WHAT YOU NEED TO DO —
In the copy, include exactly the lines from the one with "1024x656 pixels." through the end of the data and no others, both ends kept, with every picture left out.

INPUT: Begin

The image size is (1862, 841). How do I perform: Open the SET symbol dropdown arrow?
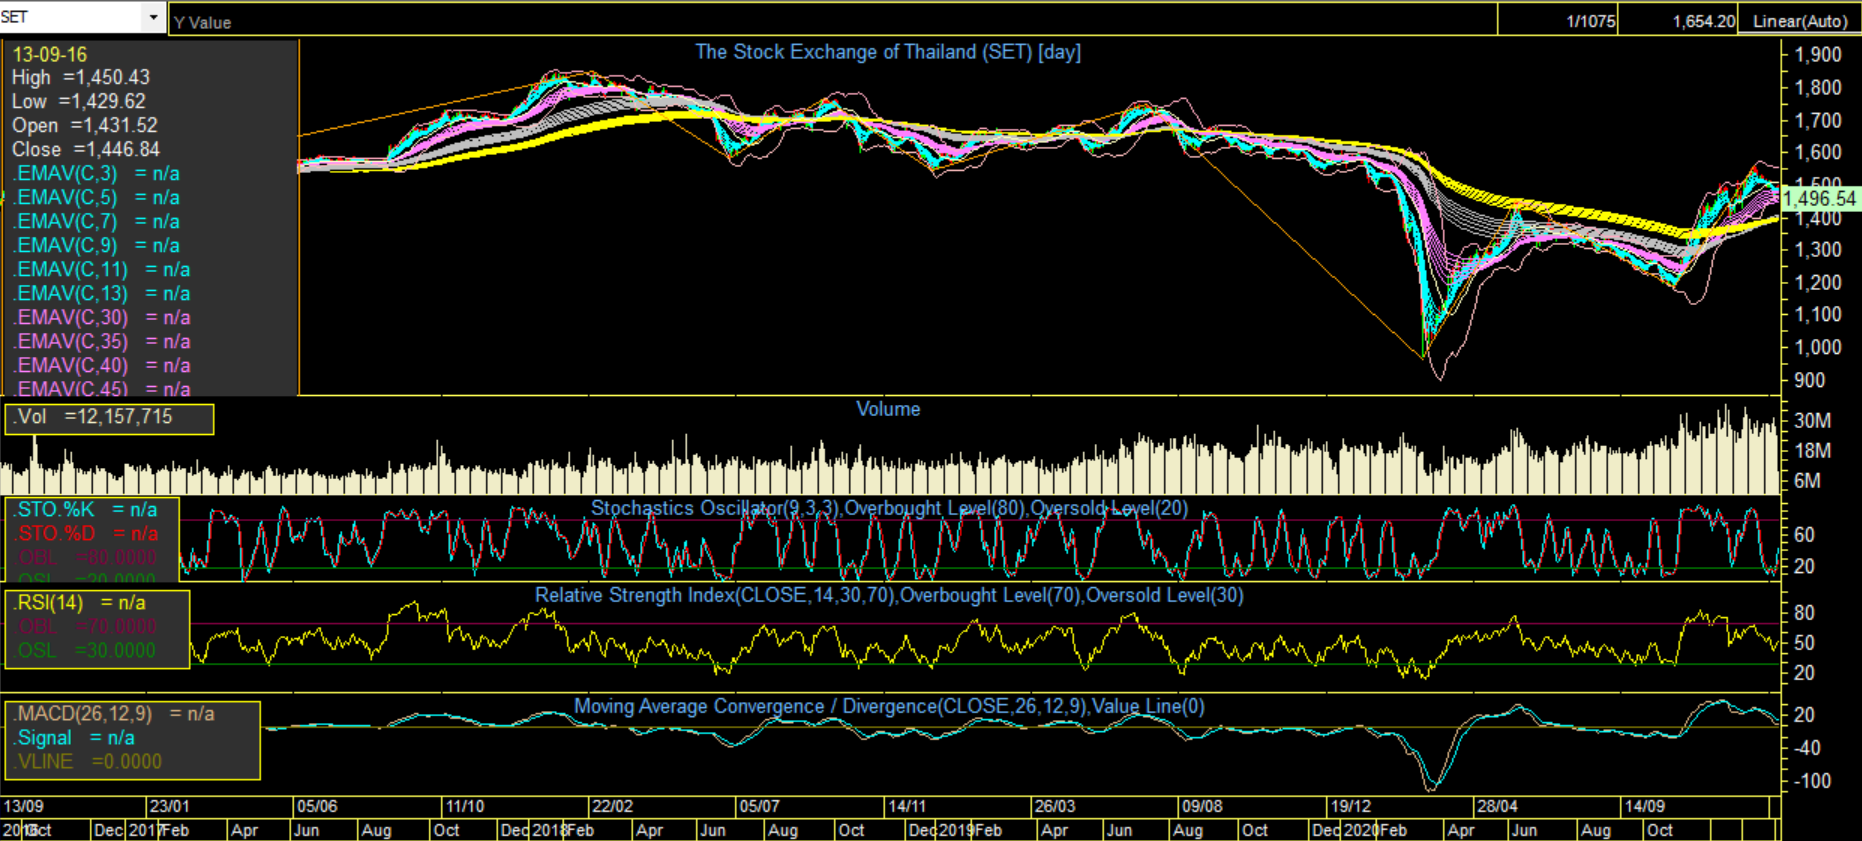(153, 17)
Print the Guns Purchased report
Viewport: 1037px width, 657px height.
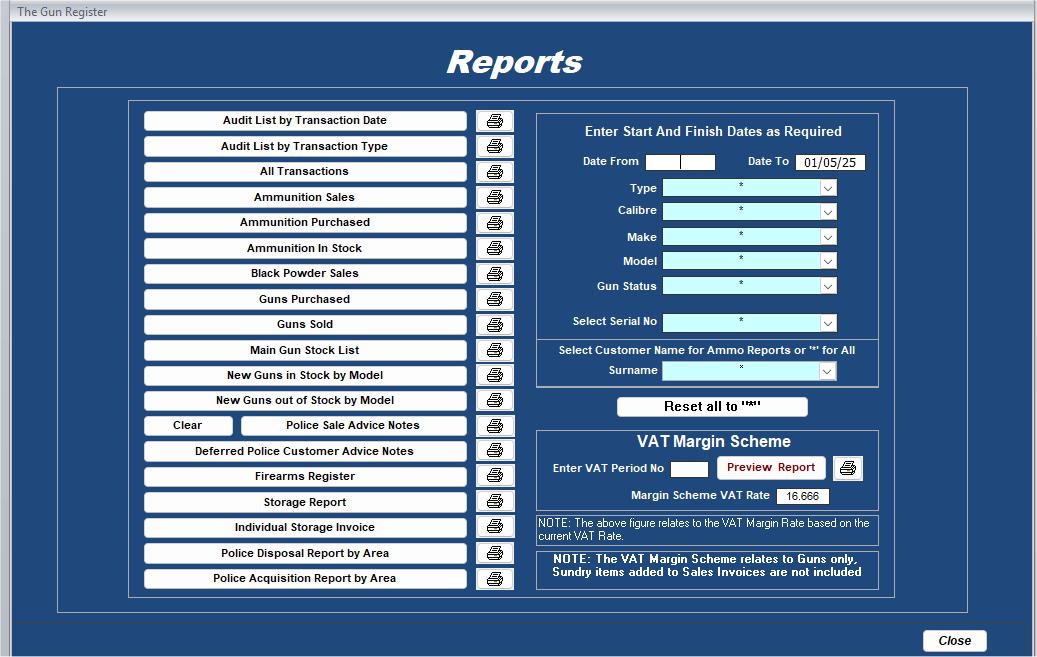494,298
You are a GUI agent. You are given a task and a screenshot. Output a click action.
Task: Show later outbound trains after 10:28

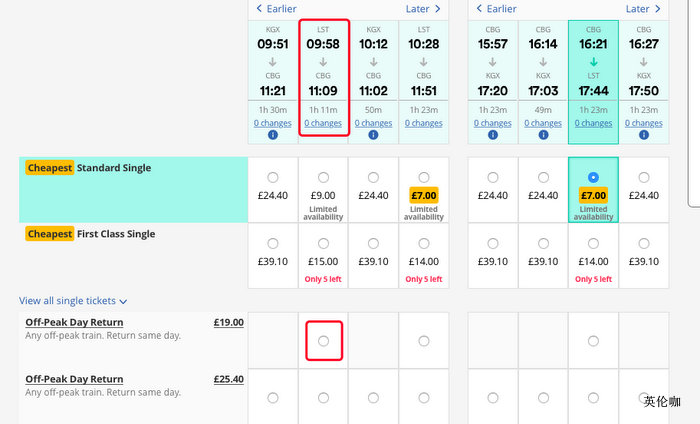click(x=422, y=9)
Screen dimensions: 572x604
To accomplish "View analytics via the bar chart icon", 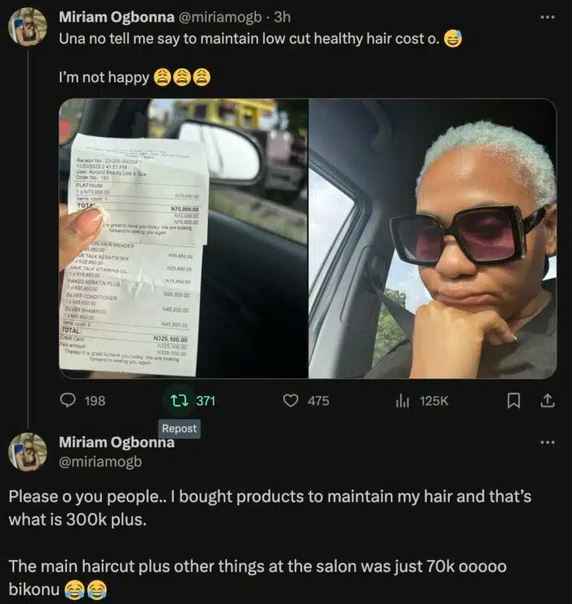I will pyautogui.click(x=402, y=401).
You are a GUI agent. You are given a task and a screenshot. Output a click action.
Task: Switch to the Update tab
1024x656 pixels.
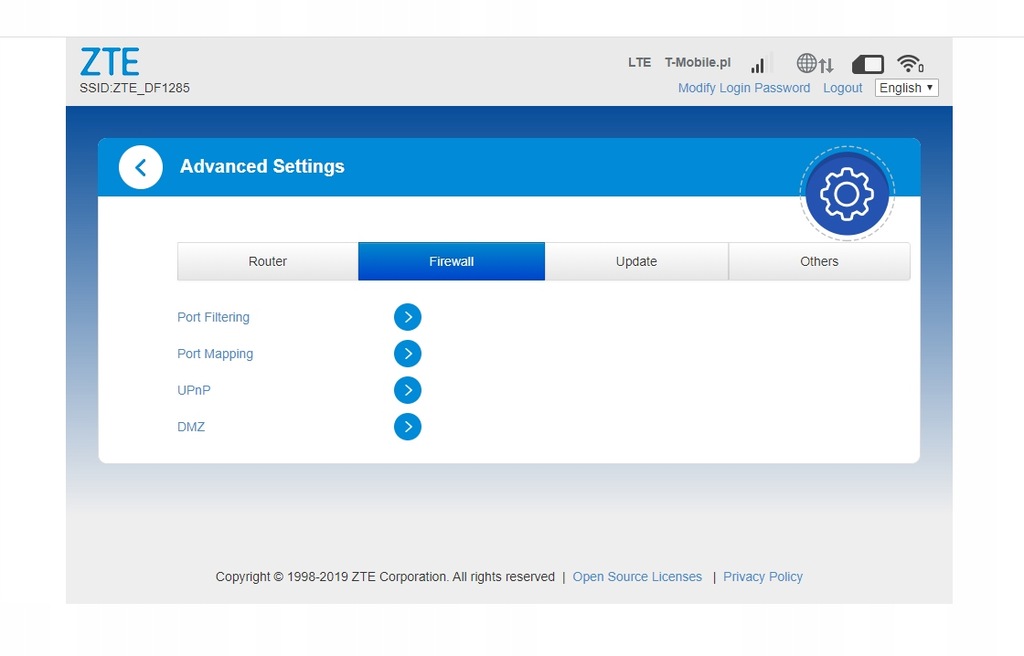(x=636, y=261)
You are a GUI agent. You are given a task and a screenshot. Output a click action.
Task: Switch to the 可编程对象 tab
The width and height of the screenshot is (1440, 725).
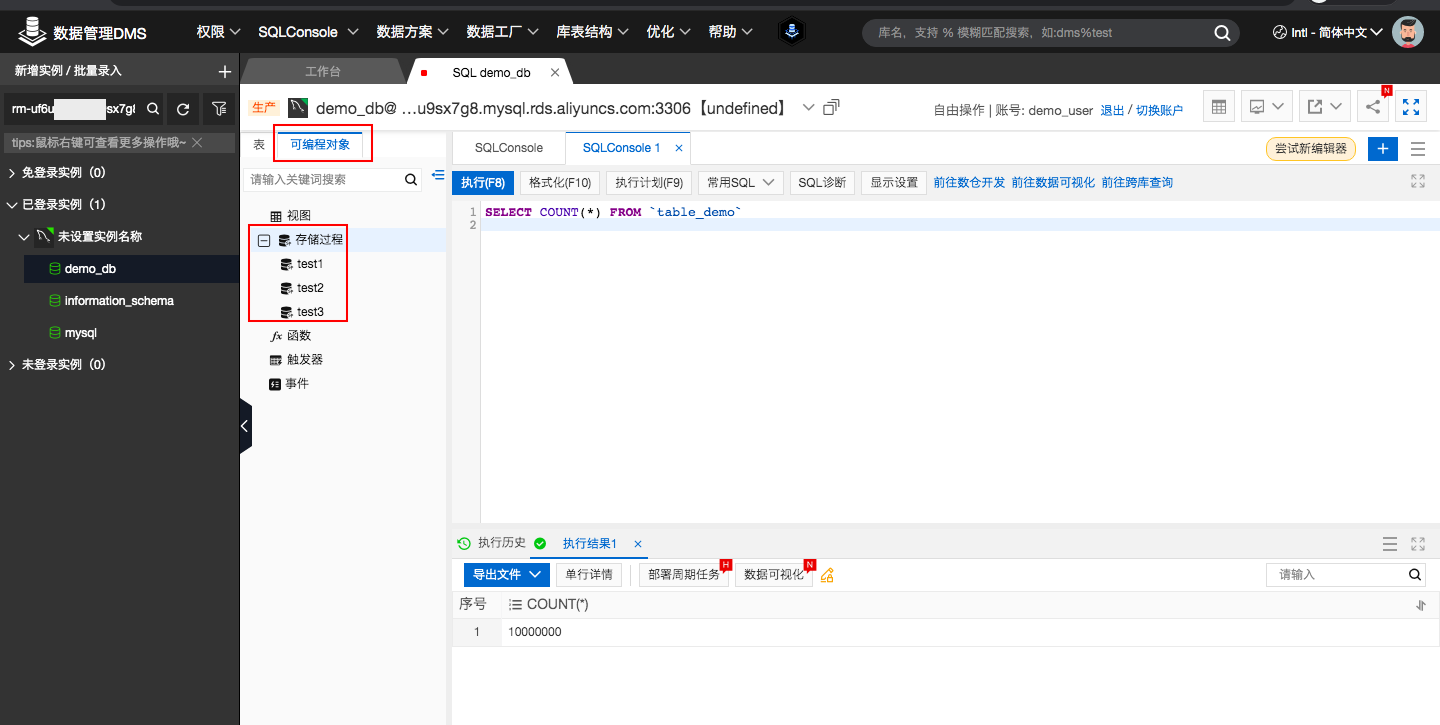pos(322,143)
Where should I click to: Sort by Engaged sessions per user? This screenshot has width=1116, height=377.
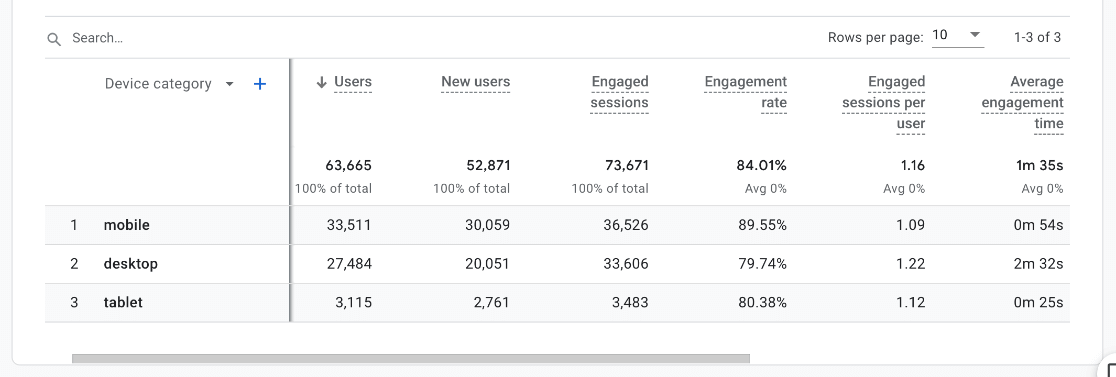883,102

INPUT: End

ANSWER BOX —
1024x656 pixels.
(x=636, y=261)
You are a GUI agent. You are given a task and a screenshot. Output a click action.
Task: Switch to the 可编程对象 tab
The width and height of the screenshot is (1440, 725).
pos(322,143)
Where should I click to: Sort by Engaged sessions per user? This screenshot has width=1116, height=377.
883,102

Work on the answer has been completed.